Poetas do DF cantam amor e ódio por Brasília em antologia poética

A coletânea bip (bRASÍLIA iNSPIRA pOESIA) homenageia Brasília sem hipocrisia, valorizando a pluralidade de olhares como os de GOG, Ellen Oléria, Vera Verônika, Mei Mei Bastos e Nanda Fer Pimenta


postado em 11/04/2019 10:48 / atualizado em 11/04/2019 10:49

Carli Ayô utilizou elementos e frases dos poemas para compor as ilustrações(foto: Carli Ayô/Divulgação)
Carli Ayô utilizou elementos e frases dos poemas para compor as ilustrações (foto: Carli Ayô/Divulgação)
A professora de língua portuguesa Dani Gauche adotou esse sobrenome em homenagem ao proverbial Poema de sete faces, de Carlos Drummond de Andrade ("Quando nasci, um anjo torto/ desses que vivem na sombra/ disse: Vai, Carlos! Ser gauche na vida"). "Não sou poeta, sou só amante de poesia", define-se Dani, que decidiu ser gauche na vida e tornar-se justamente a professora que faz os alunos lerem poemas na escola. 

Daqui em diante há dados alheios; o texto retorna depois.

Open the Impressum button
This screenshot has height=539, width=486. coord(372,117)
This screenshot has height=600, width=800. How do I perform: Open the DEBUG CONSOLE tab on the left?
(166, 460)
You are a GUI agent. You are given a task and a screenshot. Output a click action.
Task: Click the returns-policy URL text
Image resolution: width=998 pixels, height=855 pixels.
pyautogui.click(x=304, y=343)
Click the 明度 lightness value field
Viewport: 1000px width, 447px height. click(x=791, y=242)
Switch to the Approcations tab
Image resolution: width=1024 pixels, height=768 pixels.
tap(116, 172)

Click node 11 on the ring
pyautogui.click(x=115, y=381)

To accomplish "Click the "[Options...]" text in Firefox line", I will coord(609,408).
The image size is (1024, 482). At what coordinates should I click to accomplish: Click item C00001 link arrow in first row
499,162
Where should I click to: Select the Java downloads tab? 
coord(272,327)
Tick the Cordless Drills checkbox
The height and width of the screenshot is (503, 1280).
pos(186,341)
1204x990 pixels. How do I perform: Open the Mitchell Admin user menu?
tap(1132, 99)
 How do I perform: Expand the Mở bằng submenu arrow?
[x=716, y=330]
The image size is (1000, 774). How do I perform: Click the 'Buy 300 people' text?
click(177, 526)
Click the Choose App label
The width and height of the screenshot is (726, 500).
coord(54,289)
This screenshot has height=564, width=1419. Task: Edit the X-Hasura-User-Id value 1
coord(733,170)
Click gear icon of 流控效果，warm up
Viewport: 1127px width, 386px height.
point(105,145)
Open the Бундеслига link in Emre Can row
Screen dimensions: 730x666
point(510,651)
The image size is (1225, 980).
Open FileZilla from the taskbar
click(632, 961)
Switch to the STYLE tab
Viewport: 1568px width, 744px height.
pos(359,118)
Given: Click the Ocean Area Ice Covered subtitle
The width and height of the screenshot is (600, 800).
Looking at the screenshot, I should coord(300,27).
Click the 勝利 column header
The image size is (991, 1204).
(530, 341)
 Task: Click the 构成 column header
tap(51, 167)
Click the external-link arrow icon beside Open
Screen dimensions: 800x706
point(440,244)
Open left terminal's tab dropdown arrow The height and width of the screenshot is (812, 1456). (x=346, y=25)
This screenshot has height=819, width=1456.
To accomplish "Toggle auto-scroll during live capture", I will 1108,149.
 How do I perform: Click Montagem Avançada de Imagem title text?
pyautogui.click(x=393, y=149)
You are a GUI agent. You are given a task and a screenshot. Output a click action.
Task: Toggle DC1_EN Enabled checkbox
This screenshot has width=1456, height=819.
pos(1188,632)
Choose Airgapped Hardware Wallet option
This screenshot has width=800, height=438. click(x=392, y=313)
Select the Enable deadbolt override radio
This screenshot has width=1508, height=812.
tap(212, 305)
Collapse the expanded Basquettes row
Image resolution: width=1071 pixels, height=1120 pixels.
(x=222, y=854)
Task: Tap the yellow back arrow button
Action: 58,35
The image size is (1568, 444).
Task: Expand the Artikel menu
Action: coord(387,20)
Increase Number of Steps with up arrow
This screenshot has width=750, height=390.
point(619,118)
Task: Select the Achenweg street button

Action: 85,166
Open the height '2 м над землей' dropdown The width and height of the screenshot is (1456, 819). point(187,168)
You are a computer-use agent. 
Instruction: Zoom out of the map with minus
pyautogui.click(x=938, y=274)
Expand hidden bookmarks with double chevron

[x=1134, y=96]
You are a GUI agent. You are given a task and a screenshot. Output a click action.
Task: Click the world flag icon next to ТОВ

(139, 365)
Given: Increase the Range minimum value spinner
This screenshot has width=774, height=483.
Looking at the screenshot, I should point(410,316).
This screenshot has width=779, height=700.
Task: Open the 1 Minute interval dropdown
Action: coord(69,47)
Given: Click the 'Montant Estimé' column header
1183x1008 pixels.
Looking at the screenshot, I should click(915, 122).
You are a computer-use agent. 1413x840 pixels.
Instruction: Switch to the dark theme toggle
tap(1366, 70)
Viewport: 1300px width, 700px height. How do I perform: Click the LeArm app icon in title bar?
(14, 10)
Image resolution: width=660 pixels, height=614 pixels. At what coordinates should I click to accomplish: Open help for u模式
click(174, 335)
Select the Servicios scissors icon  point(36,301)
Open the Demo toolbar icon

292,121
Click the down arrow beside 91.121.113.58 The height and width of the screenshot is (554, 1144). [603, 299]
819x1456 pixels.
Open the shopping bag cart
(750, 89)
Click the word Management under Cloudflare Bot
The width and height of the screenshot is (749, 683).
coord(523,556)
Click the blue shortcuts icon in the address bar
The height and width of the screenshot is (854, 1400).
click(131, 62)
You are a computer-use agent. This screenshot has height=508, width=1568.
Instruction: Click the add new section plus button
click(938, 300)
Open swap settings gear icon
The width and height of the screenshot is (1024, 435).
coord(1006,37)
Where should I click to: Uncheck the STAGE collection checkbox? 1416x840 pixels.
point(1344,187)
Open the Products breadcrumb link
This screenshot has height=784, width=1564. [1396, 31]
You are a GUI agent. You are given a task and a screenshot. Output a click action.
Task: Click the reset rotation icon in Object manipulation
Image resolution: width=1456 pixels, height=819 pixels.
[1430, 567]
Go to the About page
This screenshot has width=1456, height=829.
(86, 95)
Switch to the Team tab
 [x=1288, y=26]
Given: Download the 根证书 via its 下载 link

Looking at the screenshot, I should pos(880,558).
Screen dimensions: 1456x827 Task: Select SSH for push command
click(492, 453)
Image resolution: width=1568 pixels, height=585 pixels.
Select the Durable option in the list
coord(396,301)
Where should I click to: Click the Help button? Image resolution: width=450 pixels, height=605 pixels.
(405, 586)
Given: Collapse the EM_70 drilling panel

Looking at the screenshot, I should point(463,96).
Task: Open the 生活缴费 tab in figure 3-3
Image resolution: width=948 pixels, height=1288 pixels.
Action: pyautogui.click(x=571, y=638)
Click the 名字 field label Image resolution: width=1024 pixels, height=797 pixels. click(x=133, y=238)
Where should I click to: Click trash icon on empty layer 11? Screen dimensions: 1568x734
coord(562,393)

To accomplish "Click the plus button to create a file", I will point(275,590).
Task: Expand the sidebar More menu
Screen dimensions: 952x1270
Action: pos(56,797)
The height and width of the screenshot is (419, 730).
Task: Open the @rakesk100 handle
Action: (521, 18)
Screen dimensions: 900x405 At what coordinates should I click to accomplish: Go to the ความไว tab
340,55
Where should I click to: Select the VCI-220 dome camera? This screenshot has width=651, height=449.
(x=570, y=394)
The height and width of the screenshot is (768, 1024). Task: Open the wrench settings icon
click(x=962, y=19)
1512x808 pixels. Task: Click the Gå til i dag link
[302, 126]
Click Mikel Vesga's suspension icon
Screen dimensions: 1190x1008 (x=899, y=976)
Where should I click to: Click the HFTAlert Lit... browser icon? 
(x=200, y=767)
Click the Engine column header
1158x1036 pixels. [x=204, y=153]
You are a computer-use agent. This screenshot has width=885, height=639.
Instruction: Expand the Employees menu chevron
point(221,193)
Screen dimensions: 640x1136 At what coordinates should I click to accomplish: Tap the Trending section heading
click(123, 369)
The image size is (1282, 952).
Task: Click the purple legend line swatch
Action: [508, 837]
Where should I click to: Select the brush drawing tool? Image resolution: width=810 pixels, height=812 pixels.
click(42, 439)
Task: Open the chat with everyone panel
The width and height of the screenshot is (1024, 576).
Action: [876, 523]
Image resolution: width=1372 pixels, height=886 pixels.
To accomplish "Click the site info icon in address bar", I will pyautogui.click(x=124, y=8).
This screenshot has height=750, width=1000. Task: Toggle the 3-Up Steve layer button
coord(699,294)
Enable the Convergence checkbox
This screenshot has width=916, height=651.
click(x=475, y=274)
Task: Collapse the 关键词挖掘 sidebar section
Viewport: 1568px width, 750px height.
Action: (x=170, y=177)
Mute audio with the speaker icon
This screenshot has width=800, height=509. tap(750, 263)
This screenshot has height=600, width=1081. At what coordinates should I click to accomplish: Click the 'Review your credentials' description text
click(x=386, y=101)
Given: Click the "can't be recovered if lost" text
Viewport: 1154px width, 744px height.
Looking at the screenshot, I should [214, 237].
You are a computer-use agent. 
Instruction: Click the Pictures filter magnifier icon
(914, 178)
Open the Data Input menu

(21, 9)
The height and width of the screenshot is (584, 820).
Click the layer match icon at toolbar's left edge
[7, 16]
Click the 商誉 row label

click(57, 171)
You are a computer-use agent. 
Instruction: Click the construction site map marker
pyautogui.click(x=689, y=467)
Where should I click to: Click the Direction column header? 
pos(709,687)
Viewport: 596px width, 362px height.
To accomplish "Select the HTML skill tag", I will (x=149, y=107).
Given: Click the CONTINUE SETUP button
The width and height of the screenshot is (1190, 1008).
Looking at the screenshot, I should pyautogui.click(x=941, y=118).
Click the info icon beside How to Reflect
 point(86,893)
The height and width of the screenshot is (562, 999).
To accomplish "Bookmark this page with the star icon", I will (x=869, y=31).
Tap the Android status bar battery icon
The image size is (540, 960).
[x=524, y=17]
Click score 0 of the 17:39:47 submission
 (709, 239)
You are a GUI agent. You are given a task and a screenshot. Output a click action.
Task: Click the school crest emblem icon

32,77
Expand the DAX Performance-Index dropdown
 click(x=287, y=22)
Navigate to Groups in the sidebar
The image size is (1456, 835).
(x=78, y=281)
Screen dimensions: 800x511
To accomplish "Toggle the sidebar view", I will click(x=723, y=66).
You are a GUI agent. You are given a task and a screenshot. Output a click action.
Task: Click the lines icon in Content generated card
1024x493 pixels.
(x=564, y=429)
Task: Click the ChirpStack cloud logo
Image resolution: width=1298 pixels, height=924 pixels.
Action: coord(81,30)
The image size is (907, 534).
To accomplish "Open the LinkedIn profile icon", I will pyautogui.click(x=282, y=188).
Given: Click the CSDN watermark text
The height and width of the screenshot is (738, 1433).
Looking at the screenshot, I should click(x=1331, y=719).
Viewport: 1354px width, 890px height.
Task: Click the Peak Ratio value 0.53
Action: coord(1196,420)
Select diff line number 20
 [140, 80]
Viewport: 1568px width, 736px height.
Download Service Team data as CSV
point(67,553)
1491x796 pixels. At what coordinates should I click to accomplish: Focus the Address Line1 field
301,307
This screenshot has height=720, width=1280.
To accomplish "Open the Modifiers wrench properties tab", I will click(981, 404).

Em algum momento do exercício dessa vocação de misturar literatura e educação, Dani percebeu que Drummond não era o bastante. Frequentadora da cena poética do DF, pensou que deveria trazer para a sala de aula poemas em que os alunos se reconhecessem. Começou a trazer trabalhos dos poetas que conhecia e percebeu que os alunos adoravam.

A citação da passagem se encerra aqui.